Association of eRNA-level QTL (enhancer expression QTL or eeQTL) with gene-level QTL (gene expression QTL or geQTL)

(a) Distribution of cis-eeQTL location relative to the center of the enhancer. The majority of eeQTL SNPs (eeSNPs) were located within the enhancer region (1.5 kb upstream or downstream from the center of the eRNA) or within 40 kb upstream or downstream from the center of the eRNA (highlighted in red). For each eRNA, only the most significant cis-eeQTL was used for this analysis. (b) Correlation scatterplot for log2 fold-changes (log2FC) among cases with SCZ and controls for eRNA-gene pairs that have support for causal (n = 119), or reactive (n = 53) interactions. The correlation was significant only for eRNA-genes that support the causal model.

Prior experiments have reported that, at least for some enhancers, sequence-specific eRNA transcripts contribute to enhancer-mediated transcriptional activation of neighboring coding genes[25]. To further explore this, we used a causal inference test (CIT)[19] to quantify the effect of eRNA regulation on gene expression and identified potential eRNA-gene pairs. CIT assesses eeQTL-geQTL pairs and identifies causal (SNP → eRNA → gene) or reactive (SNP → gene → eRNA) interactions. We examined 60,739 interactions (SNP, eRNA and gene interactions) and found more support for the causal (n = 2,772) than for the reactive (n = 198) model at FDR ≤ 0.05 (Exact binomial test: P < 2.2 × 10−16). This included an excess number of unique eRNA-gene pairs that have support from at least one significant interaction for the causal (n = 119), compared to the reactive (n = 53) model (Exact binomial test: P < 5.3 × 10−7). Linked eRNA-genes based on the CIT causal model show similar differential expression changes in SCZ compared to controls (Pearson’s r = 0.48, P = 2.8×10−8, empirical P < 0.001; Figure 3b), pointing to a potential upstream dysregulation of eRNAs that drives downstream effects of gene expression in SCZ. No significant correlation is observed for eRNA-gene pairs that have support from the reactive model (Pearson’s r = 0.21, P = 0.13, empirical P = 0.37).

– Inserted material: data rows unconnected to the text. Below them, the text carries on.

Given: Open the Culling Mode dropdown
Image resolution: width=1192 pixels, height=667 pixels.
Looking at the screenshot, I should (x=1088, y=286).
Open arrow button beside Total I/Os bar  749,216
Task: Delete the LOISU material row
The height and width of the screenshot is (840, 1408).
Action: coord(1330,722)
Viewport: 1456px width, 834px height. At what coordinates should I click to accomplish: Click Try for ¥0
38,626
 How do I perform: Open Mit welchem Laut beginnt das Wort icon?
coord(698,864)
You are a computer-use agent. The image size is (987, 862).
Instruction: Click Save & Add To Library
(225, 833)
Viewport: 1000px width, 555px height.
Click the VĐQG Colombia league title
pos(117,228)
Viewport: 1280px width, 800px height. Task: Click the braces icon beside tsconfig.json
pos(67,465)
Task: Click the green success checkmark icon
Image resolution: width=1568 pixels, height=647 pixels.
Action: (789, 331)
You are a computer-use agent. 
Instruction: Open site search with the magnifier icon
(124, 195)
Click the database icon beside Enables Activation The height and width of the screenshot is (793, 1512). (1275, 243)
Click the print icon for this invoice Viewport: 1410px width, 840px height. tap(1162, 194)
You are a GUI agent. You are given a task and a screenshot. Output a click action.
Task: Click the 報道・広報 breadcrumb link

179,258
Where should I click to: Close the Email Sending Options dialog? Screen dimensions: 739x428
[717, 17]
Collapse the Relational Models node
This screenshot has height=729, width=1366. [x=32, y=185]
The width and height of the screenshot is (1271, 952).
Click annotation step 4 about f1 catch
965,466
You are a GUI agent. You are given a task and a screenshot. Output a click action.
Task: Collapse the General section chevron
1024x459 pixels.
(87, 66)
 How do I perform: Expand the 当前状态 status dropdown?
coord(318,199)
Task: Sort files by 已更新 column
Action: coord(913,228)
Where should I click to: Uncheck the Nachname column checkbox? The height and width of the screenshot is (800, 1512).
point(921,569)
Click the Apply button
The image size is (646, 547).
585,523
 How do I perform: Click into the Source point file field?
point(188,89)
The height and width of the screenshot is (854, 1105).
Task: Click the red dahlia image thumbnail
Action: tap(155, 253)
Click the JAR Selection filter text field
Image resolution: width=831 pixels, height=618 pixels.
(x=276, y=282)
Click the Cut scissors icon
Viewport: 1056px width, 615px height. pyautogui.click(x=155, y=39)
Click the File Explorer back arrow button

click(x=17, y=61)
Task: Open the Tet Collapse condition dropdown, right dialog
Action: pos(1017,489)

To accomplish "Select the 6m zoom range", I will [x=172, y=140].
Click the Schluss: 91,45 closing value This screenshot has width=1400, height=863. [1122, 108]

Using brain geQTLs and eeQTLs to analyze genetic risk variants

To identify genes and eRNAs with altered expression in SCZ, we combined our geQTLs and eeQTLs with summary statistics from SCZ GWAS using the Summary-based-results Mendelian Randomization (SMR)[26] approach. SMR utilizes Mendelian randomization to test for a joint association in GWAS and geQTL/eeQTL data and it compares the profile of association for nearby co-inherited variants in the GWAS and geQTL/eeQTL analyses to assess if the signals are dissimilar in a heterogeneity in dependent instruments (HEIDI) test. If the HEIDI test is significant, then the profiles are dissimilar and the identified GWAS and eQTL signals are less likely to be driven by the same genetic variant; i.e., the overlap can be incidental due to linkage. Applying SMR to SCZ GWAS identified 81 Ensembl genes that were significant at FDR < 0.05 and survived the HEIDI test (PHEIDI > 0.05) (Figure 4a and Supplementary Figure 13a). Among the SCZ genes, 18 were previously reported[2] using a different approach and included FURIN, CLCN3, and SNAP91. Using the same statistical criteria, we also identified 2 eRNAs in SCZ (enh3256 and gli10409) (Figure 4a and Supplementary Figure 13b).
Figure 4

Overlap of enhancer and gene expression QTLs with GWAS of schizophrenia

(a) Quantile-quantile plot of the Summary-based-results Mendelian Randomization (SMR) P-values for association of eRNA-level QTLs (eeQTL) and gene-level QTLs (geQTL) with risk variants of schizophrenia (SCZ). The dashed horizontal line indicates SMR significance at FDR < 0.05. (b) Association of enh3256 eeQTLs with SCZ. The top plot shows P-values from the SCZ and SMR P-values for enh3256 (orange diamond) that were significant at FDR < 0.05. The dashed line indicates SMR significance at FDR < 0.05. The bottom plot shows the P-values from the eeQTL analysis of enh3256. (c) The effect sizes and standard errors (error bars) of SCZ GWAS SNPs used for the HEIDI test are plotted against enh3256 eeSNPs. The dashed line represents the SMR estimate of b at the top cis-eeQTL (red triangle). Notice that the index eeQTL SNP (top cis-eeQTL in the legend) is associated with increased risk for SCZ and lower expression of enh3256.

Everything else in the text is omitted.